Doktor şaşkın bir sesle, "Bu saatte" diye sorguladı.
"Gelsin"

Kadın dışarı çıkıp, içeriye girmem için kapıyı açık tuttu. Doktor belki kırklı yaşların ortalarında belki de sonundaydı. Gözlüklerini gözünden indirip, önündeki dosyayı kapattı.
"Buyrun. Hastanız hakkında bilgi almak için mi geldiniz?" Diye sordu tatlı bir dille.

Olumsuzca başını salladım.
Sanki konuşma yeteneğimi kaybetmiş gibi,"Şey...Ben" diye lafı ağzımda gevelemeye başladım.
"Otursanıza"
Mahçup bir gülümsemeyle usulca adamın karşısındaki koltuğa oturdum. Bacaklarımdaki titremeyi önlemek için ellerimi diz kapaklarına koydum.
"İsminiz neydi?"

Adımı unutmuşum gibi bir an duraksadım. Düşünemiyordum. Kaçıp gitmek ve her şeyi anlatmak arasında sıkışıp kalmıştım yine. Hiçbir şey için geç değildi o an.

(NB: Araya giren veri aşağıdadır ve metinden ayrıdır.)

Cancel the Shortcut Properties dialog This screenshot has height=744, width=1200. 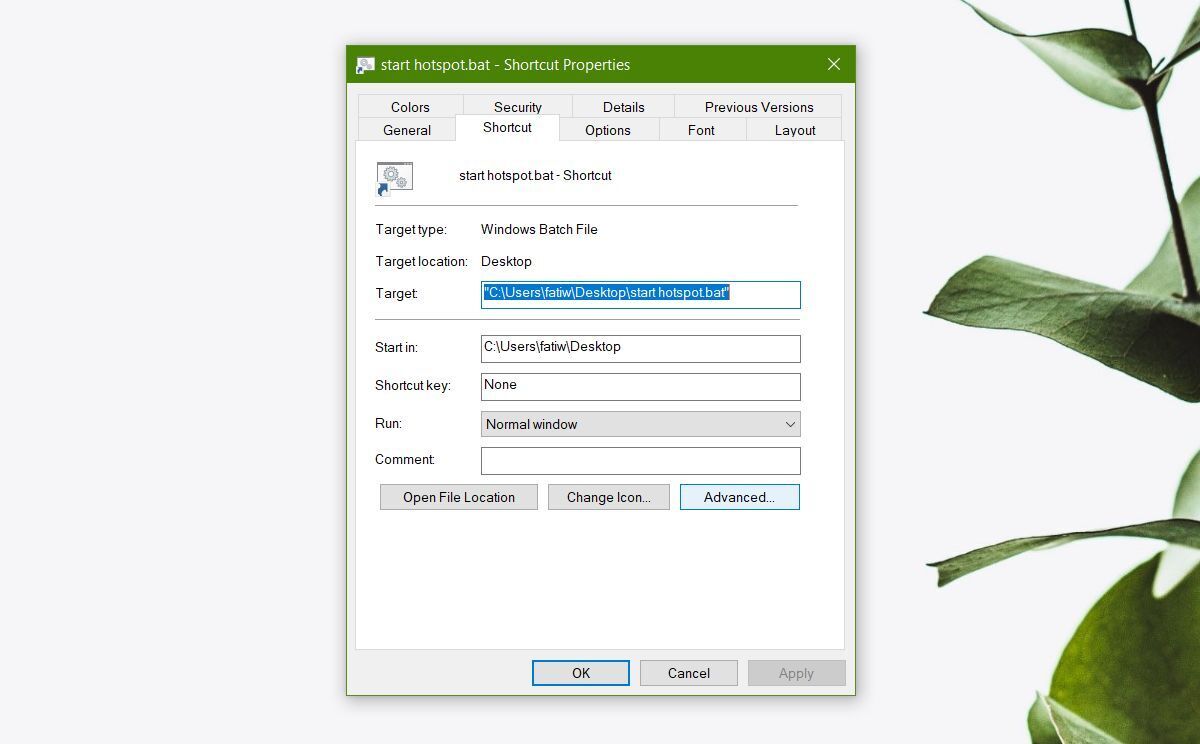pos(688,673)
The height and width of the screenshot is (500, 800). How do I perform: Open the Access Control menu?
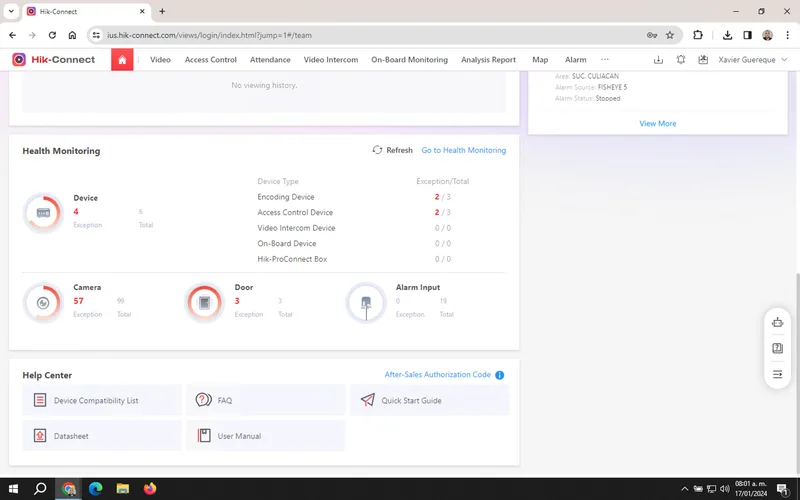pyautogui.click(x=211, y=60)
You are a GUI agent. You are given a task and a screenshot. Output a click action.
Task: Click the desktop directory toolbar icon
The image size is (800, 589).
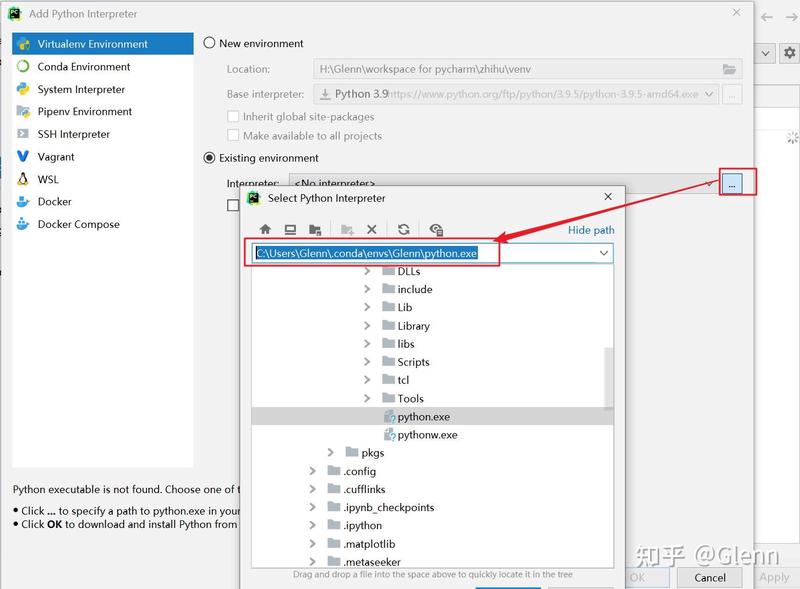click(290, 230)

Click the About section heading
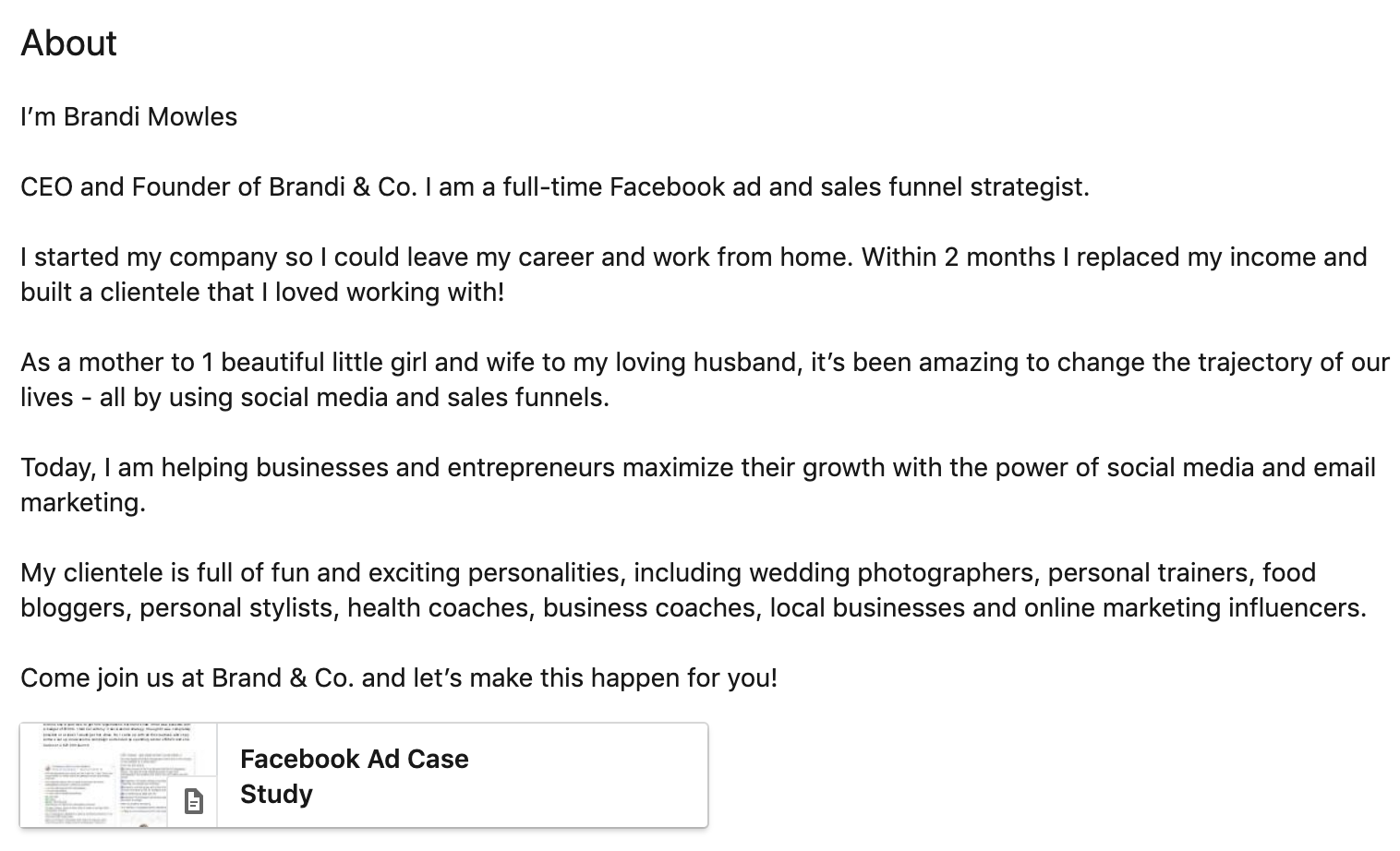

Ama bir saniye sonrasında, her şey için çok geç kalacaktım.
"Masal Duman" dedim.

Adamın yüzündeki ani değişimi gözlerimle görmesem inanmayabilirdim ama şaşkınlıkla açılan ağzına ve büyüyen gözlerine bizzat kendim şahit olmuştum.
"Beni siz tedavi etmiştiniz. Yaklaşık 12 yıl önce"
"Evet ama..." dedi adam.
Söyleyebileceği doğru kelimeleri arar gibi duraksadı.
Güçlükle gülümseyerek, "Çok büyümüşsün. Çok değişmişsin" dedi sonunda.
"Hastalığımı bilmek istiyorum"
Uzatmadım çünkü benim için bu durum yeterince zordu ve artık bilinmezliğe bir saniye bile katlanmak istemiyordum.

Atakan Bey'in ağzı balık gibi açılıp kapandı. Sanırım çeşit şok geçiriyordu. Belki yıllar sonra beni karşında aynı yerde, büyümüş olarak görmeyi beklemiyordu. Belki de gerçekten ona kötü şeyleri hatırlatmıştım.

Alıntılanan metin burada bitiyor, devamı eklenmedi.